The best way forward for Fatiando that I can see, is to become an ecosystem of specialized tools and libraries, rather than a single Python package. Having things in separate libraries allows us to better indicate what is robust and professional and what is experimental or meant as a teaching tool. In particular, the meshing library has some overlap with discretize and we should be considering a merger of our projects. Separating what we have in a library will help us articulate the requirements of Fatiando so that we can see if a merger is beneficial.
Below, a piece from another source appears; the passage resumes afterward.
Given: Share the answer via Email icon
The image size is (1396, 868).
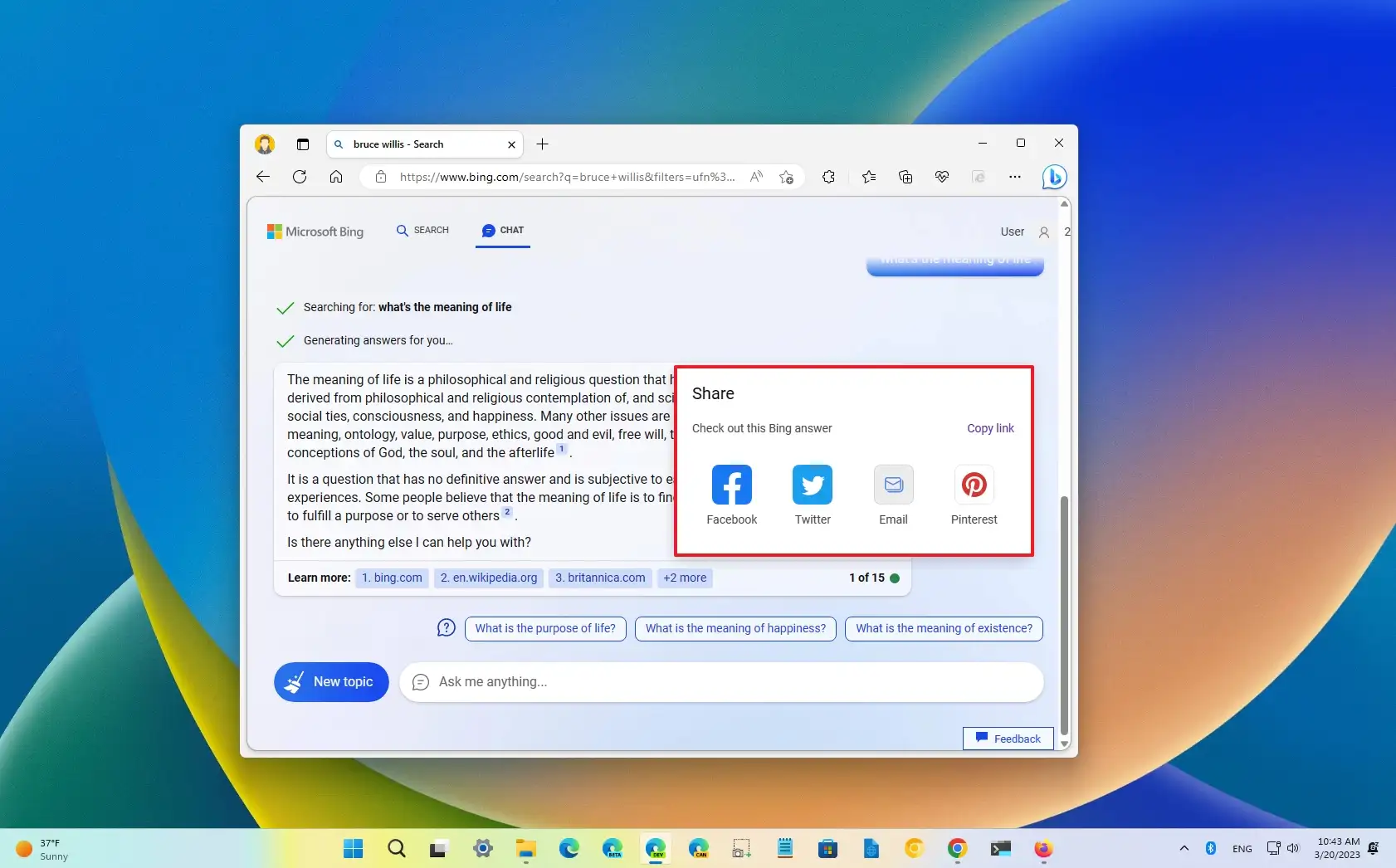Looking at the screenshot, I should point(893,485).
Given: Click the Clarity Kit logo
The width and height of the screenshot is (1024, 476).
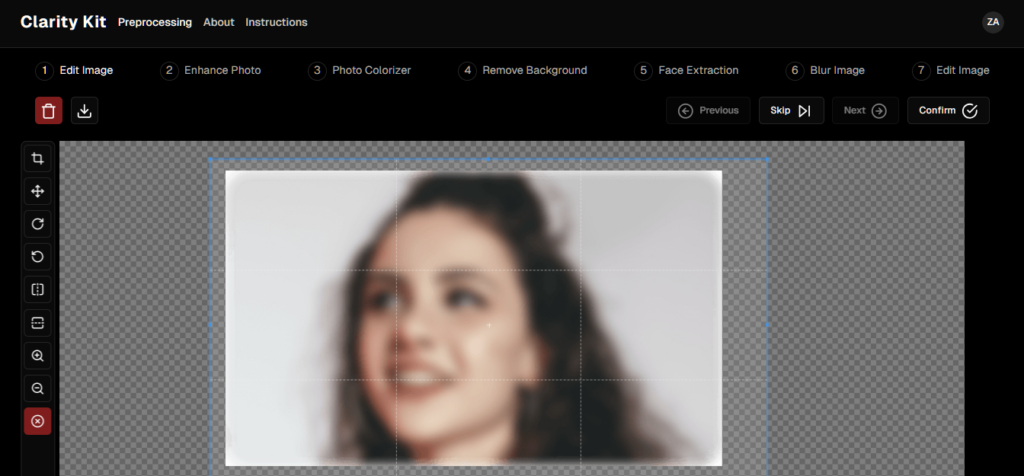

We can also include experimental libraries (like fatiando.seismic.wavefd) and CLI or GUI programs as independent projects.

This is how I envision the Fatiando ecosystem in the future (I have already started working on some of these projects):

  • fatiando: A metapackage that can be used to install all the whole stack (like the jupyter package).
  • deeplook: the inversion package. Should define a scikit-learn like interface and provide all of the standard tools (regularization, optimization, etc).
  • geometric: the geometric objects and meshes. Includes an optional way of plotting them on Mayavi and matplotlib. The way physical properties are handled needs to be redesigned and meshes need to support slicing and fancy indexing.
  • verde: the gridding package. It will include some new Green's functions based interpolation on which I've been working. Should also include the functions for calculating derivatives that are currently in fatiando.gravmag.transform.
  • harmonica: the gravity and magnetic methods package. Will port over most of the code from fatiando.gravmag.
  • sismica: a package for seismics and seismology. For now, will include some of the toy examples from the fatiando.seismic.
  • wavefd: the experimental 2D FD wave propagation code (useful for teaching but I don't trust it enough for research).
  • moulder: GUI for 2D gravity and magnetic modeling.

All of these packages will be tied together in the fatiando Github organization and the fatiando.org website, which will include instructions for installing the entire stack. The website will also link to individual packages (as is done right now for the subpackages) and any other project in the fatiando umbrella. Members of the organization will be free to create new repositories and we'll provide a template for doing so.

The requirements and goals for these new packages are:

  • All code will be Python 3 only.
  • All docstrings will use the numpy style.
  • Each package will have it's own docs page with tutorials, API reference, install instructions, changelog, and gallery. They will share a common template and a simple theme.
  • All repos will include a Code of Conduct and Contributing Guide.
  • All main packages will have a comprehensive test suite. Anything not tested or experimental will be moved to separate packages. Full test coverage (or as much as possible) will be a requirement for merging a contribution.

This is how I think we could implement this:

  1. Release Fatiando 0.6 with what we currently have in the master branch along with a note that this will be the last release to support Python 2.7.
  2. Create a package template repository with the shared infrastructure (setup.py, docs, continuous integration configuration, Makefile, testing, etc).
  3. Start repositories for each of the packages listed above.
  4. Specify clear goals for each package and an example of how we want the API to look.
  5. Focus on redesigning the inversion package first. This is the basis for many other packages.
  6. Slowly copy over code from fatiando/fatiando while ensuring that everything is tested and documented.

Help!

The goal of all these changes is to make Fatiando better for users and developers by making the code more robust and well documented. I'm curious to know what the Python geophysics community thinks about all of this. Do I have it all wrong? What should be done differently? And most importantly, would you like to help?